### TASK TO CARRY OUT
Take the material below and output exactly the run of lines from the one containing "Activate the Orbit tool" down to the one containing "You are a computer-use", with both included.

### RECORDS SHOWN
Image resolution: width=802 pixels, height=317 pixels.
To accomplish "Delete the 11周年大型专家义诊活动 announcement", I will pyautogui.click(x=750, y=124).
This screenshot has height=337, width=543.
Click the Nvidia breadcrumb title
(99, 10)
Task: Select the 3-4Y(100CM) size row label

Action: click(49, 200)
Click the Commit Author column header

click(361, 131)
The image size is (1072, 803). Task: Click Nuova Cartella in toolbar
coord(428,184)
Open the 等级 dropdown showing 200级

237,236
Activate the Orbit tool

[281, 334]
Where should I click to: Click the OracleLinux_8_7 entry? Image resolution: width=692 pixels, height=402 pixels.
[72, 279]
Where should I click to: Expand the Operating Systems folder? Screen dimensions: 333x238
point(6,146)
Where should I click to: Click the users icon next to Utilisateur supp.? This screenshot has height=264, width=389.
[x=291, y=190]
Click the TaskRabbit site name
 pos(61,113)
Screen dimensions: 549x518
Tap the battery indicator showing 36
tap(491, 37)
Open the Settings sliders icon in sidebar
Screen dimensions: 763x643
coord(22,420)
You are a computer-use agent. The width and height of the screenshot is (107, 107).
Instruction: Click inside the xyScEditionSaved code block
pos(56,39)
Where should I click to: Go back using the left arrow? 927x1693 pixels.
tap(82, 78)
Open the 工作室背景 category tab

### SOLVED PROBLEM
Activate the Orbit tool

[281, 334]
Where should I click to: Click the OracleLinux_8_7 entry? Image resolution: width=692 pixels, height=402 pixels.
[72, 279]
Where should I click to: Expand the Operating Systems folder? Screen dimensions: 333x238
point(6,146)
Where should I click to: Click the users icon next to Utilisateur supp.? This screenshot has height=264, width=389.
[x=291, y=190]
Click the TaskRabbit site name
 pos(61,113)
Screen dimensions: 549x518
Tap the battery indicator showing 36
tap(491, 37)
Open the Settings sliders icon in sidebar
Screen dimensions: 763x643
coord(22,420)
You are a computer-use agent. The width and height of the screenshot is (107, 107).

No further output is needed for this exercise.